Le silence associé à cette vision miraculeuse lui donna le vertige. « S’éveiller seul au matin d’un nouveau monde et contempler sa virginité cristalline... » Cette pensée entra en collision avec une autre en faisant un bruit de tôle froissée sous sa tempe droite. « Silence ne veut pas dire solitude, pensa t-il, il y a 18 milliards d’êtres humains sur cette planète, ils ne sont pas tous sous la neige. Voyons les infos ! » Le synthé capta sa réflexion et réagit instantanément en effaçant la paire de fesses moulées dans le modèle « Moonlight » et commuta sur les informations locales. Passées quelques secondes, plus aucun doute n’était possible, son ex statut de nouvel Adam n’était déjà plus qu’une fiction qu’il lui faudrait s’empresser de remiser au cimetière de ses utopies perdues.
Comme il était habituel dans le cas d’un événement exceptionnel, les images et les commentaires passaient en boucle. Téo fut très rapidement informé des détails de la situation. D’abord, la température était bien confirmée. Une bonne nouvelle pour ses finances, son synthé avait mesuré juste et n’allait donc pas lui coûter les 15 eurodols réglementaire pour sa révision. Ensuite, il y avait une trentaine de centimètres de neige, trente deux exactement.

Mais comme tous ses congénères très familiarisés avec les codes des media télévisuels, Téo avait vite compris au ton employé par les différents commentateurs qu’il y avait autre chose, quelque chose de plus étrange que cette inexplicable fantaisie de la nature.
Téo avait senti juste. Un communiqué spécial du Secrétariat d’Etat à la Canicule était annoncé. Un générique bref sur une musique de rap militaire interrompit toutes les transmissions.
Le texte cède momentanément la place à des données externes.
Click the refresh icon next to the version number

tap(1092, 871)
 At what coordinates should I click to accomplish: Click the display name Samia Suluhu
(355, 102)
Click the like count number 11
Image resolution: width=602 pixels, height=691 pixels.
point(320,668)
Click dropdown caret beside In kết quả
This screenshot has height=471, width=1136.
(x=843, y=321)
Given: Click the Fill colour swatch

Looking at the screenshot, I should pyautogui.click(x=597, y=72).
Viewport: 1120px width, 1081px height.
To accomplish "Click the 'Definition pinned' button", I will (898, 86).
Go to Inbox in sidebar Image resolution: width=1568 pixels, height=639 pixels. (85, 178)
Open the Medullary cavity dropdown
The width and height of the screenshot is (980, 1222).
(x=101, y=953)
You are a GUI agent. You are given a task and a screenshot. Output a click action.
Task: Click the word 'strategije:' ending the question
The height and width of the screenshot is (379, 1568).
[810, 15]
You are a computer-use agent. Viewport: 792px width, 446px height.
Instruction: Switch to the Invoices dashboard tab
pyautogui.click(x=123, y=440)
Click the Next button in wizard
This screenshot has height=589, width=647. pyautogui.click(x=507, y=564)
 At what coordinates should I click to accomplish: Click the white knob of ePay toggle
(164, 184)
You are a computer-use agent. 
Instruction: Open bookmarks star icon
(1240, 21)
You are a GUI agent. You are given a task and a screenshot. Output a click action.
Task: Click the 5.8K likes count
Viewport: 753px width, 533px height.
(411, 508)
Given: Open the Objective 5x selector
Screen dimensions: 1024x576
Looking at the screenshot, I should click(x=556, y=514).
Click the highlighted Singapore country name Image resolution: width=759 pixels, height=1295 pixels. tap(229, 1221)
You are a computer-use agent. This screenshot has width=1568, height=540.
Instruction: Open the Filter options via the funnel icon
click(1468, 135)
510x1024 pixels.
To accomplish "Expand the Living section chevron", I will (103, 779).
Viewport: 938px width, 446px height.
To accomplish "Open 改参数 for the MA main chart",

Le buste du porte-parole du gouvernement attaché aux affaires climatiques se forma en trois dimensions. Son visage était grave. Téo remarqua qu’il transpirait abondamment. Il comprit avant de l’entendre que le phénomène était localisé. Dans la capitale, la température semblait normale. Il était même probable que, comme il était d’usage aux premières grandes chaleurs d’avril, le syndicat des préposés aux climatiseurs du Ministère s’étaient mis en grève. Tout en écoutant l’orateur faire les sempiternels préambules protocolaires (interrompu seulement par un unique petit spot publicitaire pour un sorbet glacé) Téo prit un comprimé dans sa table de chevet et le laissa fondre sous sa langue. Rapidement, il se sentit libéré du rail de chemin de fer qui reliait ses deux oreilles. Pour la deuxième fois de sa courte journée, il afficha un sourire béat.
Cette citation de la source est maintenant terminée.